Bir Yaz Üşümesi ve Kıyamet Düşleri adlı iki romanı ve gazete köşe yazılarıyla hayata dokunan, duyarlı bir yürek olarak tanıdığımız Tijen Zeybek, "Adı hüzündür... Üşür" başlığıyla edebiyatın dışındaki üretimlerini paylaştığı seramik-heykel sergisiyle, 9-15 Mayıs 2011 tarihleri arasında Atatürk Kültür Merkezi'ndeydi.
Tijen Zeybek, görünenin değil görünmeyenin, bilinenin değil bilinmeyenin, zahiri olanın değil ama ille de batınînin, varlık âleminin değil ancak gaibin peşinden gittiğini vurguluyor.
Bu yol tutuşta zalimin değil asla, mazlumun, güçlünün değil zayıfın, ezenin değil ezilmek istenenin, tokun değil açın, varsılın değil, elbette yoksulun yanında olmayı seçiyor.
Tijen Zeybek, ne varsa insana dair yabancımız değildir demiş bin yıl önceden... Demiş amma, insana dair olan her şeyi de kabul etmeyerek... Bu yüzdendir ki gözünü açıp, yağmurları görüp, yüzünü suya verdiği andan beri zehir zemberek yazılar yazar, onları vicdanıyla tartar, yüreğinin yağıyla yumuşatır öylece salar hayatın bağrına.
Hayata ve insana bakarken, amacı görüneni görüntüsünden yakalamak ya da "an" içinde hapsetmek istemiyor, çünkü gözün gördüğüyle değildir onun işi.

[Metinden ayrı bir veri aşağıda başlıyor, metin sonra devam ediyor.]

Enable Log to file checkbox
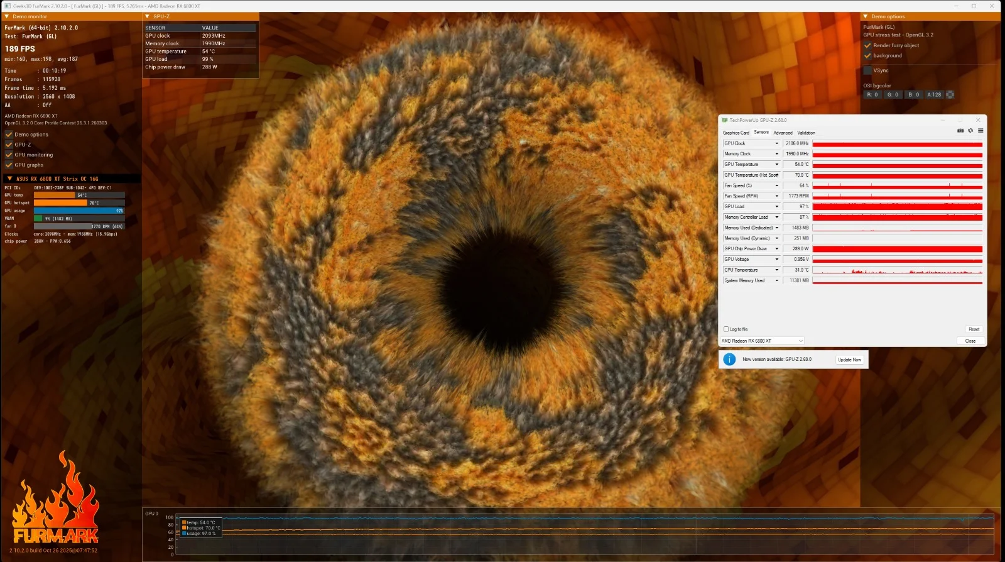click(726, 329)
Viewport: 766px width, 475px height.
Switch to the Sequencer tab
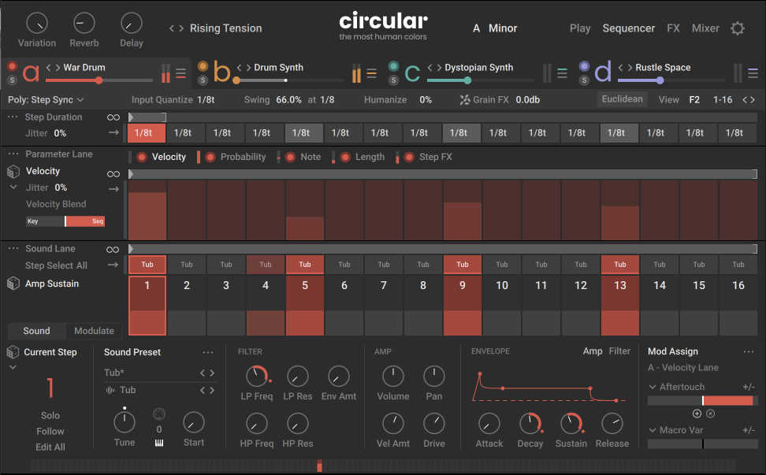coord(628,28)
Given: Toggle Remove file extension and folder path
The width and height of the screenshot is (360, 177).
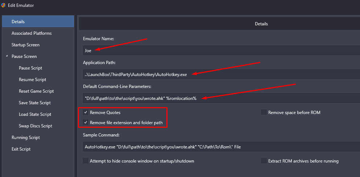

Çoğu insan, kendi "iç"ini bilinmez bir ahir zamanda yaşıyorken hepimizin "iç"inde ve "iç"lerde saklı olanın peşindedir o. O kadar yabancılaştık ki kendimize, artık rüyalarımız daha hakikattir sürdüğümüz hayattan ve bizden. Biz sanallaştıkça sanal âlemlerde, bizi hakikate çağıran ses rüyalarımız oluyor. Tanrının sesi, doğanın sesi, ezelden gelip ebede gidenin, hakikatin.
Tijen Zeybek, tam da böylesi bir soluk alıp verişte olduğunu vurguluyor.